Today is the first Sunday of…  Advent. 

 

We get this.  Right?  This season of the year comes with a whole lot of additional stress - trying to cram more stuff into our already overcrowded schedules and to trying stay within budgets that are already overspent.  Thinking about the credit card bill coming next month.  The reason that’s all true is because that’s all... true.

 

Someplace in all of that in the back of our overstressed minds - is the thought that we ought to be more focused on God and what we really ought to be celebrating.  And when we can slow down enough to actually do that then we will.

 

Which we all know and get and which is why the last thing we need to hear is another guilt inducing sermon about messed up priorities.  Amen?

 

Which is why for the next three Sundays we’re going to be focused on the sovereignty of God and stewardship.  Point being - forget about guilt, is there any real help for us the midst of all that? 

 

A steward is someone who manages someone else’s stuff.  God is the sovereign creator who entrusts us with resources to be used for His purposes.  The big three that get stretched beyond belief at this time of the year are our time, our talent, and our treasure.  Stewardship meaning how much time we have to use our abilities while hopefully spending bucks on what really matters.

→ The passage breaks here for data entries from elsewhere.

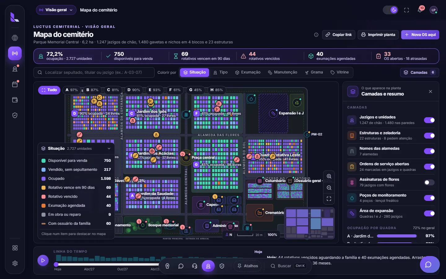Click the headset icon in bottom dock
Screen dimensions: 446x279
pos(195,266)
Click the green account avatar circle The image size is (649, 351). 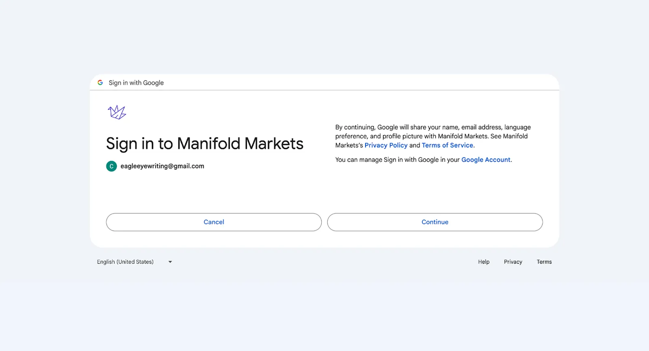click(x=112, y=166)
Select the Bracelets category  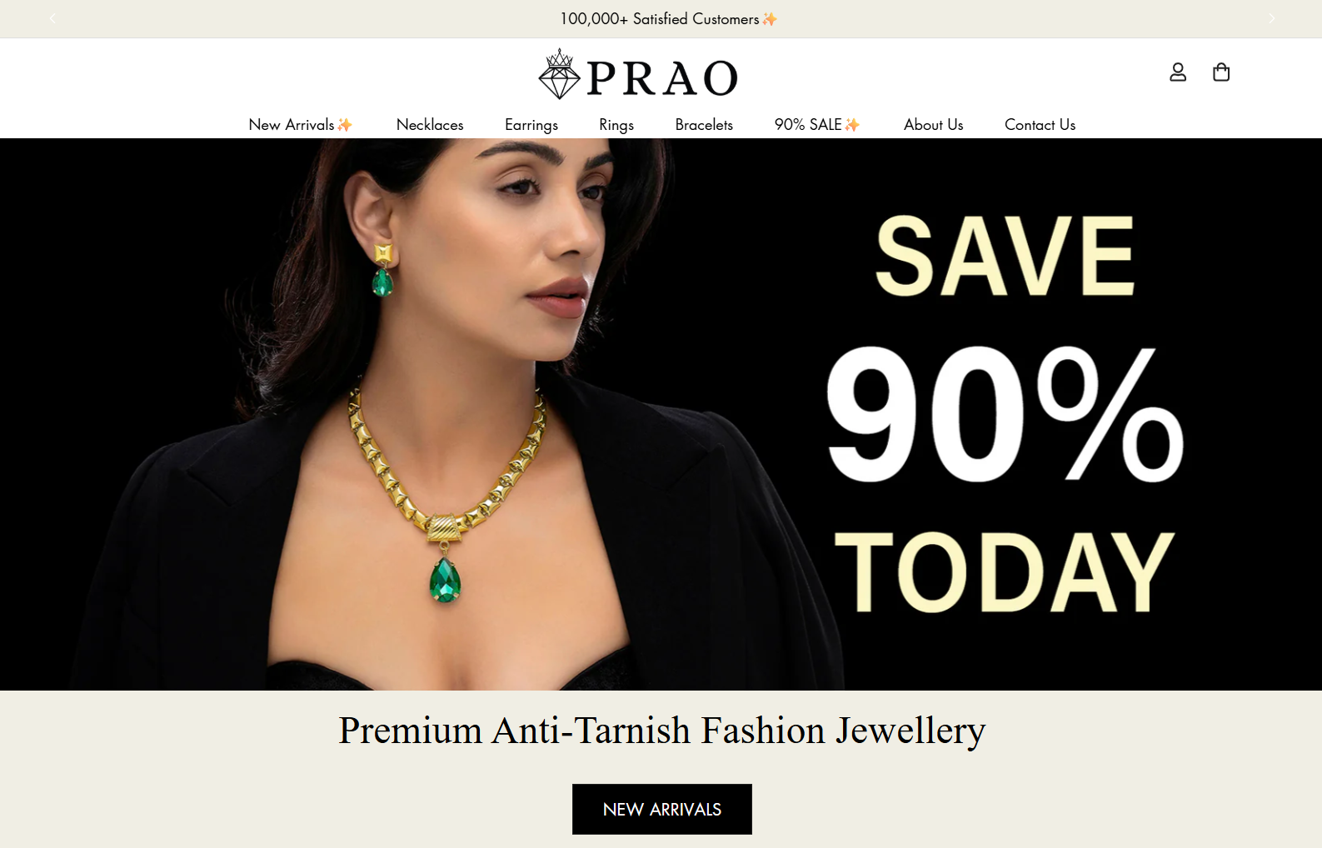[704, 124]
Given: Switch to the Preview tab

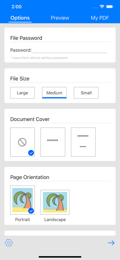Looking at the screenshot, I should click(x=60, y=18).
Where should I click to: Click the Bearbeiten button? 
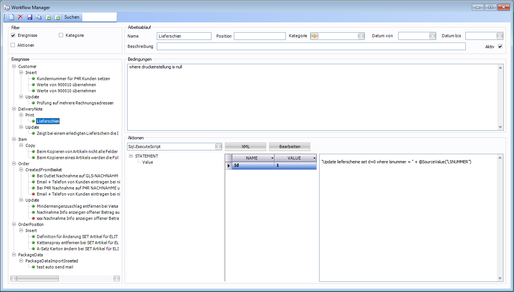coord(290,147)
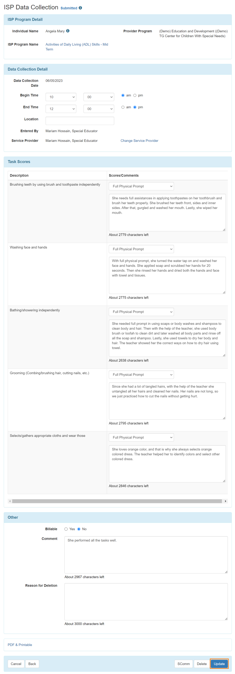Click the Change Service Provider link
Screen dimensions: 235x674
pyautogui.click(x=139, y=141)
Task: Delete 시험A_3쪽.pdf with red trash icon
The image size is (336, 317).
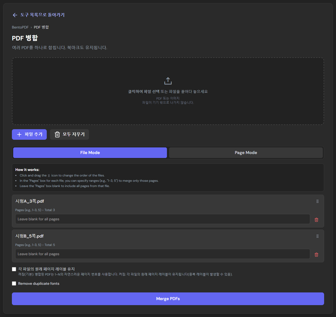Action: (x=316, y=220)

How we do that - how we manage God entrusted resources hits the heart of our relationship with God and puts into real time perspective our understanding of His sovereignty over our lives - God’s purposes and priorities for our lives.  Meaning that as we obediently seek to steward God's resources in the day to day of today according to God’s purposes God will keep us from ongoing overload for the next 29 days and beyond.

 

Point being:  The goal of our looking at stewardship is not how we can save money on Christmas presents so we can give more to Creekside.  Which isn’t necessarily a bad idea.  But our goal is to help us stay focused on God and what God has for us verses going nuts.

 

We’re kinda together?

 

I pulled this quote from a article by Mark Labberton - currently the president of Fuller Seminary:  [We] “have often done a better job cultivating Christian consumers with well-developed musical tastes than nurturing battle-ready disciples.”  (1)

 

One of the things we’ve shared - on other Sundays - one of the huge reasons why the church in the US is in serious if not near terminal trouble - is that we’ve substituted serving God with serving ourselves.

 

Costco Christianity - free samples - lots of stuff to choose from - anonymity - low commitment - pay your membership dues and you’re good to go.

 

A Christian religious experience where the bottom line is not how can I serve God - sacrificially following Jesus - but how God through His church can serve me - meet my needs - my family’s needs.  Great worship - youth ministry - reasonably entertaining sermons - whatever floats our boat.  If not - then I’m out of here - I’m on to the next church.

 

Stewardship is the complete 180º opposite of all that.  Stewardship disciplines us in the day-to-day of life to focus not on ourselves but on God.  To live trusting God.  Where the only explanation for what gets produced - experienced - enjoyed - sustained - whatever the purpose and priorities - stewardship brings us face-to-face with the reality that the only explanation for all that is God.

 

Which in contrast to what often eats up our time, talent, and treasure - stewarding according to the purposes and priorities of the sovereign God opens up to us the kind of life with real security and peace and the fulfillment that we crave - opens us up to the life that God desires for us to live with Him. 

 

This morning we’re focused on the stewardship of time.  We’re going to focus on Psalm 90.  Which we are going to read out loud together and then come back and unpack.

 

You all are Group One.  You all are Group Two.

 

Group One: 

Lord you have been our dwelling place

    in all generations.

Before the mountains were brought forth,

    or ever you had formed the earth and the world,

    from everlasting to everlasting you are God.

 

Group Two:

You return man to dust

    and say, “Return, O children of man!”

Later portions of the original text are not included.